§ **REQUIRED WORK**
Return, from the data below, each line that contains the word "Check".

[Opening DATASET RECORDS section]

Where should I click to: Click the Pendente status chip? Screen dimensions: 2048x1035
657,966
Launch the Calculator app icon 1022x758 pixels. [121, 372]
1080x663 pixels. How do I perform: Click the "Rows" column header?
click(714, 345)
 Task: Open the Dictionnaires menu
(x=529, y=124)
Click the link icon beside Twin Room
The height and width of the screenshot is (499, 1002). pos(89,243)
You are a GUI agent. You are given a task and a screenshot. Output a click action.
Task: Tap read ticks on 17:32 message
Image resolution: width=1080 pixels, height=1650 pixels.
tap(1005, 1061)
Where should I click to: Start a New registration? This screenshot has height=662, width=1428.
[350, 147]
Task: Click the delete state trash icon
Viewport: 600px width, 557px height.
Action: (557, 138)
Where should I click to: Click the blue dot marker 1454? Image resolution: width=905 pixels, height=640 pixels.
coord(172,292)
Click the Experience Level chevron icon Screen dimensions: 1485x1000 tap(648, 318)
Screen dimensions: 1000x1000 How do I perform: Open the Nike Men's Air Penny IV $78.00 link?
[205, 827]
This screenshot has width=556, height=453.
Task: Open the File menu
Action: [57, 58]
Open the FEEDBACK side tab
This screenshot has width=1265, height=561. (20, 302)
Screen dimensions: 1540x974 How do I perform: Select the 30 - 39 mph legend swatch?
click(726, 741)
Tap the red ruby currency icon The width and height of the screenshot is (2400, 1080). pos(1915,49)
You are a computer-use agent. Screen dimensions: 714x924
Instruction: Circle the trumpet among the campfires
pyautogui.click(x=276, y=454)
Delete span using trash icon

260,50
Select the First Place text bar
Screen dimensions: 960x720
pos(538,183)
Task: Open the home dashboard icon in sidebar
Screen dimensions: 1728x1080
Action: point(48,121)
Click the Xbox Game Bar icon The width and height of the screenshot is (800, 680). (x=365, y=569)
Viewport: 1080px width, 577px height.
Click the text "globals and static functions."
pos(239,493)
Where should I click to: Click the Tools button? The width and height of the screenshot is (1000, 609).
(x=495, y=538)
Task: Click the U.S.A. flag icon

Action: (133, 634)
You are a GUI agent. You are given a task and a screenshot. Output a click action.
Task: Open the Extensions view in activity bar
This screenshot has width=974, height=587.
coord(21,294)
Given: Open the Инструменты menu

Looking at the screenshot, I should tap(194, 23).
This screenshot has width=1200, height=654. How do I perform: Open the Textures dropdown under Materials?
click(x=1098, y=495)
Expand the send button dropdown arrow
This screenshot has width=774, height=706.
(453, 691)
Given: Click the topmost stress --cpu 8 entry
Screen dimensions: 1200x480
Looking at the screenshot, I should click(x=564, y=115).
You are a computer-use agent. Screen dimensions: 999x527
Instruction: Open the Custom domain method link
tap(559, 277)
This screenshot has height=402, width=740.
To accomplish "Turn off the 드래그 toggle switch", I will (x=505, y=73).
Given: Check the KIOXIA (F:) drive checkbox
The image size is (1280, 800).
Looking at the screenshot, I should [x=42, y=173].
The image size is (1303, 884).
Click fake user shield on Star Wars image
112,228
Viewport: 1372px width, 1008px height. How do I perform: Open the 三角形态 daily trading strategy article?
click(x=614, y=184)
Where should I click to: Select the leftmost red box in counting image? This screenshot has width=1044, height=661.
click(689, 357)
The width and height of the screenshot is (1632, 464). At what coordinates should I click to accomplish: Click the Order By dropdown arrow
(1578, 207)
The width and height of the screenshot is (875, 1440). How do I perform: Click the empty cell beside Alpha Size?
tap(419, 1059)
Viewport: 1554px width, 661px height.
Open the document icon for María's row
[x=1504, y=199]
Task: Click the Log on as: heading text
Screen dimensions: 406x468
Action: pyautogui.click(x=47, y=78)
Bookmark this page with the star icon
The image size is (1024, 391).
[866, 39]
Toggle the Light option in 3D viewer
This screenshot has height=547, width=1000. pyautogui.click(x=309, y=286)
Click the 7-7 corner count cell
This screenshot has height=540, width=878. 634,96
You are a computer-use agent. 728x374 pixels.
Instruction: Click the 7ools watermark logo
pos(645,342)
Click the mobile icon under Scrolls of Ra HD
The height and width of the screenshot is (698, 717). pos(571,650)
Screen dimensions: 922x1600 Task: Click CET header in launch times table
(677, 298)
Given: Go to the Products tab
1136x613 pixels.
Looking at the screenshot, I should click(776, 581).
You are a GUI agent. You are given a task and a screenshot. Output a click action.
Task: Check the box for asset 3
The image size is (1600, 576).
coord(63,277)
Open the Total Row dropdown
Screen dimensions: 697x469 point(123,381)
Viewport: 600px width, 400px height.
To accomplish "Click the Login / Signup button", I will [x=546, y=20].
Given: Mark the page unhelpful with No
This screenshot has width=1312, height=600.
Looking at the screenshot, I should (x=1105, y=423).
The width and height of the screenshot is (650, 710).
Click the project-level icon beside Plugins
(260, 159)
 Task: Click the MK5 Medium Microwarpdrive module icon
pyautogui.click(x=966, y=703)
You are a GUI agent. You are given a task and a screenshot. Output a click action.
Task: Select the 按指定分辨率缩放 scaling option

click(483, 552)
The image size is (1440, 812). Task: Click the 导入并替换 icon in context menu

[Closing DATASET RECORDS section]

§ **OUTPUT**
Given: Check the KIOXIA (F:) drive checkbox
Task: Check the box for asset 3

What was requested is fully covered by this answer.